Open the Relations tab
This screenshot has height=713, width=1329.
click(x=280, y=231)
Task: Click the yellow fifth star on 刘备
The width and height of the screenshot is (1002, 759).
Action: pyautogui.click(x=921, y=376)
────────────────
• _Exercise goal_: Duplicate the items above verbatim, including every line.

• _Response below_:
Open the Relations tab
This screenshot has height=713, width=1329.
click(x=280, y=231)
Task: Click the yellow fifth star on 刘备
The width and height of the screenshot is (1002, 759).
Action: pyautogui.click(x=921, y=376)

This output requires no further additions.